Children's Seashore House v. Atlantic City

The opinion of the court was delivered by

Garrison, J.

The prosecutor of this writ is a corporation of this state, created by a special charter. Pamph. L. 1873, p. 984.

The purpose of this writ is to obtain exemption from taxation for certain buildings and the land whereon the same are erected, upon the ground that they are used exclusively for charitable purposes. Gen. Stat., p. 3320.

The facts involved in this statutory exemption claimed most of the attention upon the argument, but there are two other indisputable facts that raise a question of law that must first be dealt with.

These are that this same prosecutor owns other buildings and land in Atlantic City of the value of $200,000, devoted in like manner to the same charitable purposes, upon which *489it “has been and is exempted from taxation by the authorities of Atlantic City;” and that by its charter the prosecutor is authorized to hold “real and personal property for the purposes of said house, but not to exceed thirty thousancl dollars.”

Thirty thousand dollars is unquestionably the limit of the property holding capacity which the legislature intended to confer on this corporation, and this circumstance must be deemed to have been in the legislative mind in its relation to all prior pertinent legislation, just as the statute of exemption must be thought of as having its bearing upon the special corporate limitation. The two statutes are to be read together, as if the general exemption now claimed by the prosecutor were actually incorporated in its special grant from the state.

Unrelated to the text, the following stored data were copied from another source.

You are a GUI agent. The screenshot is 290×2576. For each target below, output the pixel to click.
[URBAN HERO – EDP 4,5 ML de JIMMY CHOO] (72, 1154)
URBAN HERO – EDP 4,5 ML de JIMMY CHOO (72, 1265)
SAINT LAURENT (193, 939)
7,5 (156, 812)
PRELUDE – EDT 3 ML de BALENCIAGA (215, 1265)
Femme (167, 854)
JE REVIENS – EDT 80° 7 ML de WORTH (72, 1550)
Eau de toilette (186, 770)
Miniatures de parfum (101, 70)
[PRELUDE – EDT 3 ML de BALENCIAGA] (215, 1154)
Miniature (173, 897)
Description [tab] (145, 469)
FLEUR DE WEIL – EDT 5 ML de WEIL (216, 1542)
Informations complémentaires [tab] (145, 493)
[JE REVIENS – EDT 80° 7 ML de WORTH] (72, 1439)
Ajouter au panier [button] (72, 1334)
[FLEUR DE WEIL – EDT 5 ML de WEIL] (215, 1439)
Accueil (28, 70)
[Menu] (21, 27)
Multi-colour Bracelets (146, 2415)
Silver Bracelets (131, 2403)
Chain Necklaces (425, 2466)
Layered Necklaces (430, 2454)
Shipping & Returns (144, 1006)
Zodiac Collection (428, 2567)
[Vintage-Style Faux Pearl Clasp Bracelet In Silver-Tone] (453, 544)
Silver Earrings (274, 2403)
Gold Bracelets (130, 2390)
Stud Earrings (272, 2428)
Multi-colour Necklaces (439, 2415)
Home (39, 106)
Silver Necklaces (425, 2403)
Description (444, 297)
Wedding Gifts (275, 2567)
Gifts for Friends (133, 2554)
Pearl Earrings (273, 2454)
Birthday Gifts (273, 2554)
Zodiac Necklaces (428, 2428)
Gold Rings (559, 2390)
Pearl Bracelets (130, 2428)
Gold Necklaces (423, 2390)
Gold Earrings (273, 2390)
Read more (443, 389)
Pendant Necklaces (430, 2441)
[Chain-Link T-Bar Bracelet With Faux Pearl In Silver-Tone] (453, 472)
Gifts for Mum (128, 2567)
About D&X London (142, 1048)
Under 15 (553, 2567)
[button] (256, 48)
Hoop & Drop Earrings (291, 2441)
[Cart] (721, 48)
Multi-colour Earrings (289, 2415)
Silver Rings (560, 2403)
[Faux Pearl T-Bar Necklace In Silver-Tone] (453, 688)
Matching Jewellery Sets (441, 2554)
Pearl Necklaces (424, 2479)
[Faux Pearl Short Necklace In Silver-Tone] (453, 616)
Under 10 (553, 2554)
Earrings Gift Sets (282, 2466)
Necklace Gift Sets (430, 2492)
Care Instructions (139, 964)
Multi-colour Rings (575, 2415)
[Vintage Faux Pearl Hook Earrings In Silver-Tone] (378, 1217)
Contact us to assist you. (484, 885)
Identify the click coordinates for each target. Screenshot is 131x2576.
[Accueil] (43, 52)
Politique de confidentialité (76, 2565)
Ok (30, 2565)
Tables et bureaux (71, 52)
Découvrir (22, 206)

Thus paraphrased, the prosecutor’s charter would authorize it to hold and use for exclusively charitable purposes $30,000 worth of property and no more, and to be exempt from taxation for the whole of it while so used. In fine, it is an exemption of $30,000 worth of property, or so much thereof as may be used in the manner described in the general statutes concerning exemptions.

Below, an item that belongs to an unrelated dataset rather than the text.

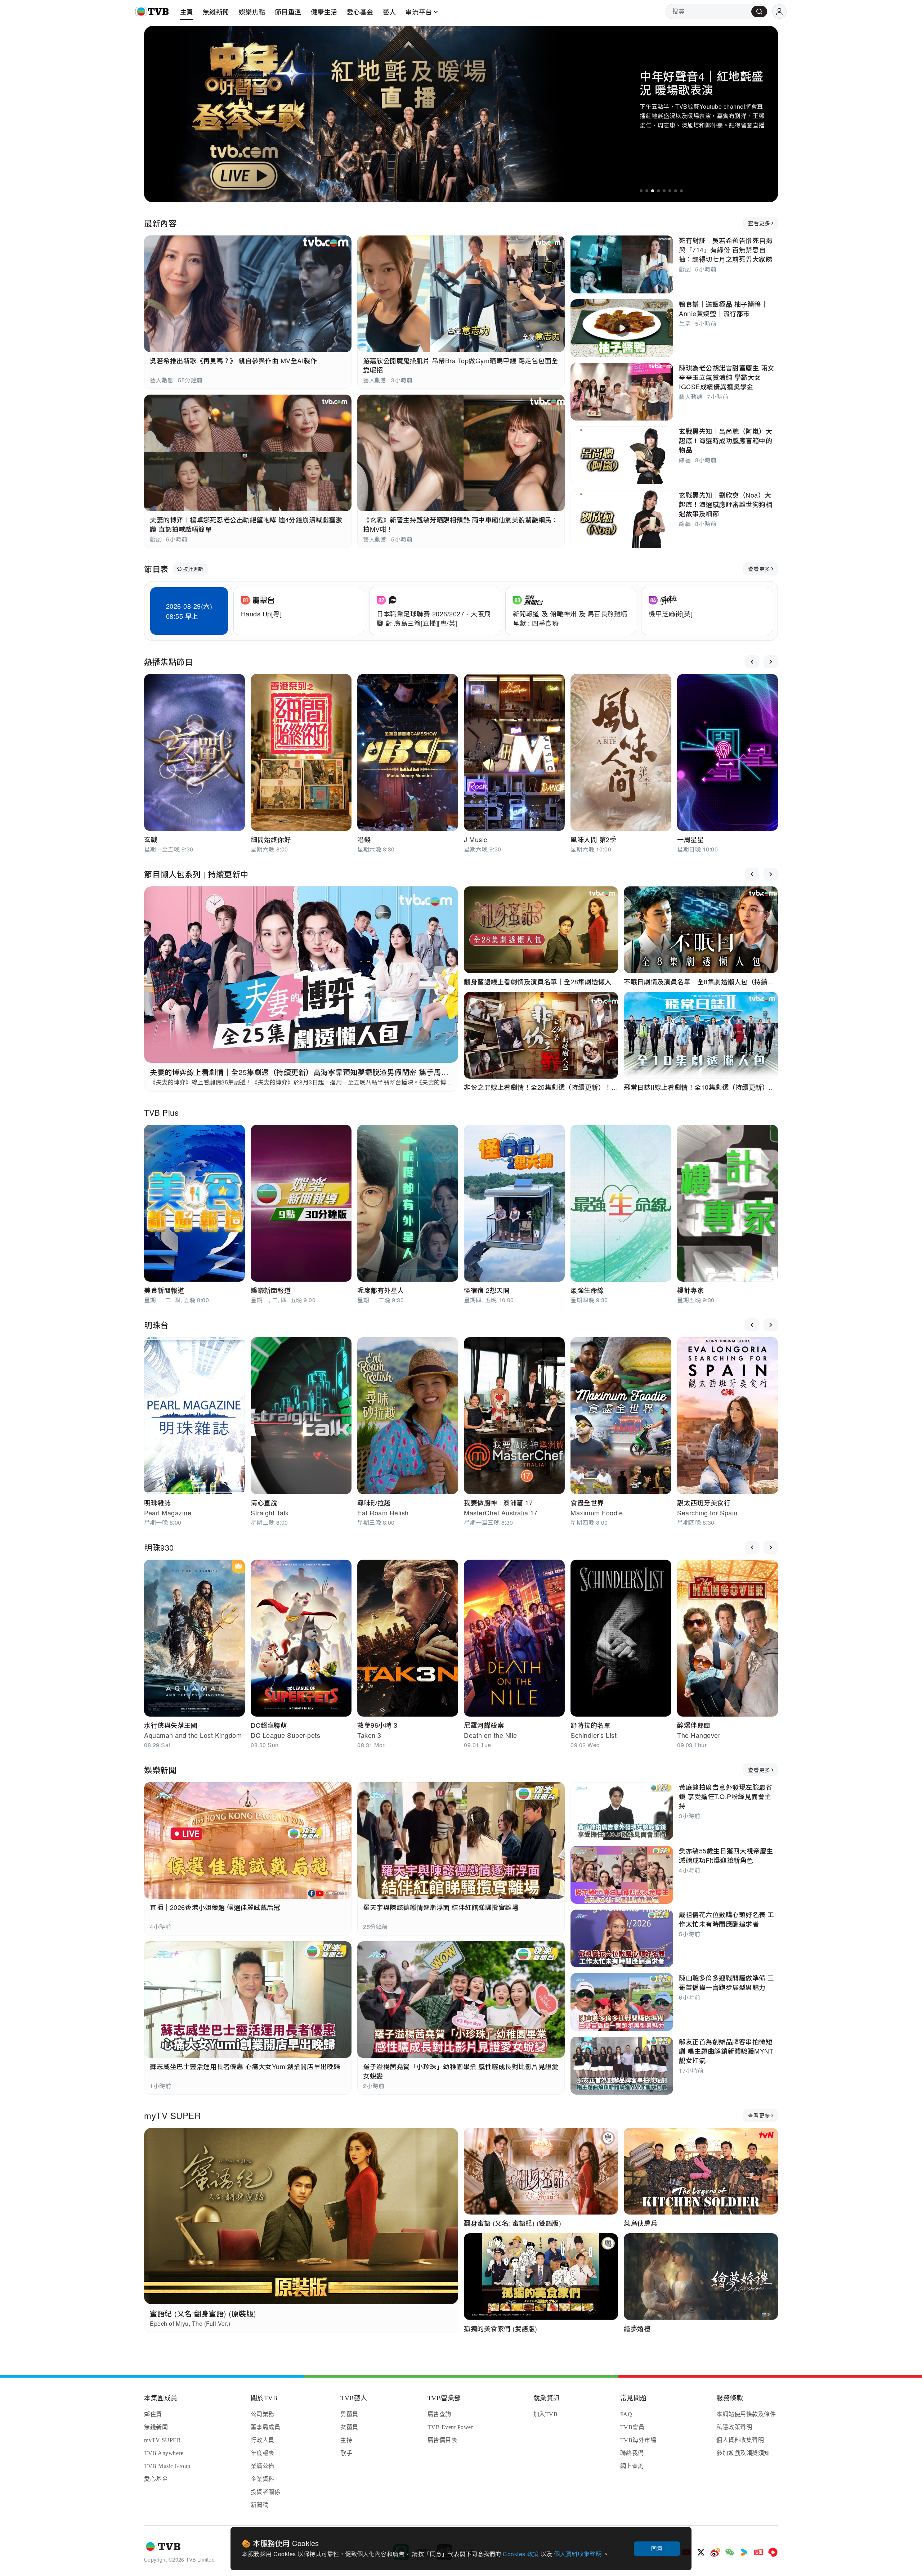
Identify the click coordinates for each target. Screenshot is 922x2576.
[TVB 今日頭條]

As the prosecutor is already enjoying an exemption that exhausts the state’s grant as thus construed, its present claim for further exemption is without foundation, and must be denied.

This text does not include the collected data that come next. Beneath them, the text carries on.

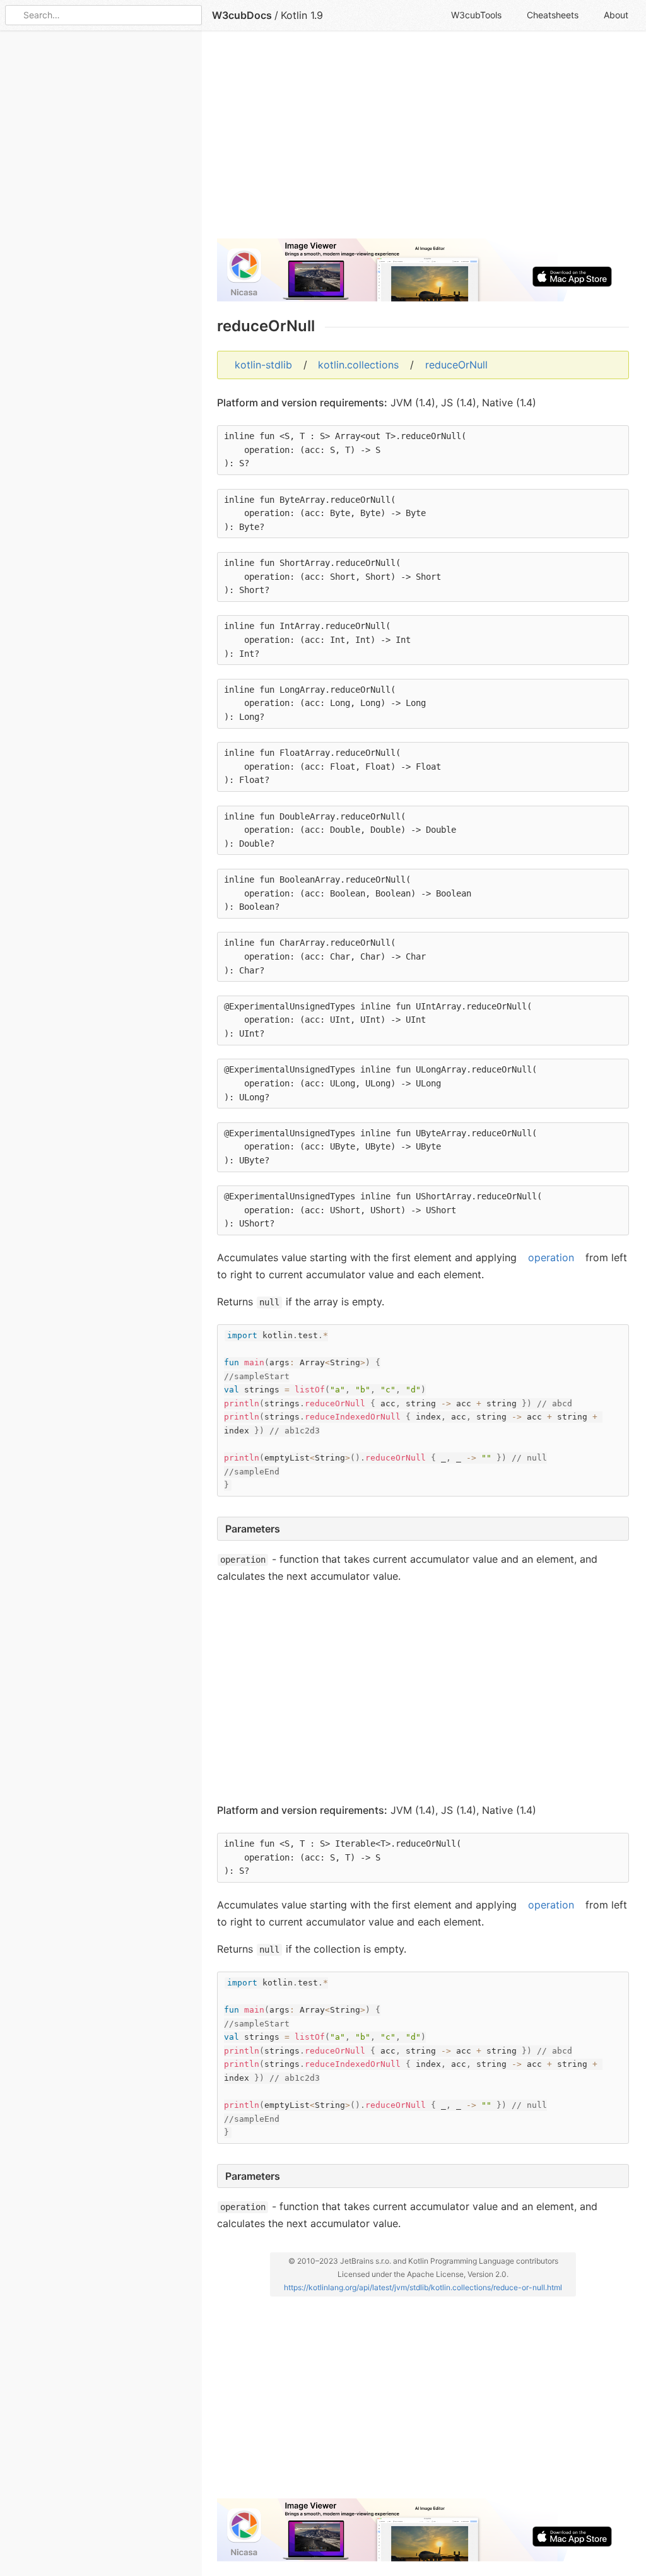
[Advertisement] (423, 140)
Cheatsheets (552, 14)
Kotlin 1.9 (302, 15)
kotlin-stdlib (263, 364)
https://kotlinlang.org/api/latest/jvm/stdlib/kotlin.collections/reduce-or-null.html (423, 2286)
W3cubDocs (242, 15)
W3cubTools (476, 14)
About (616, 14)
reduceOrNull (456, 364)
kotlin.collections (358, 364)
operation (551, 1257)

“An act concerning corporations constituted for benevolent and charitable purposes” (Pamph. L. 1890, ¶. 46) cannot, in view of its express terms, be so construed as to exempt from taxation any property of the prosecutor that was not exempt before its passage.

Section 1 of this act does, it is true, increase the capacity. of the prosecutor to hold property from $30,000 to $500,000. Standing alone, this grant would be consistent with the hypothesis that the legislature intended that all property so held should be exempt from taxation if it fell under the general scheme of exemption. Unfortunately, however, for the prosecutor’s contention in this respect, the third section of the act in question prohibits such a construe*490tion. Its language is: “3. That nothing herein contained shall be construed to exempt the property of said corporation from taxation.” Assuming that the prosecutor took, under its charter, a right to exempt property to an amount just equal to its capacity to hold property, a favorable construction of this later statute would be that the right of exemption from taxation increased pari passu with the enlargement of the capacity to hold property. This, however, would be a construction that exempted the property of the corporation from taxation, which is the result expressly guarded against by the third section.

The assessment is affirmed, but without costs.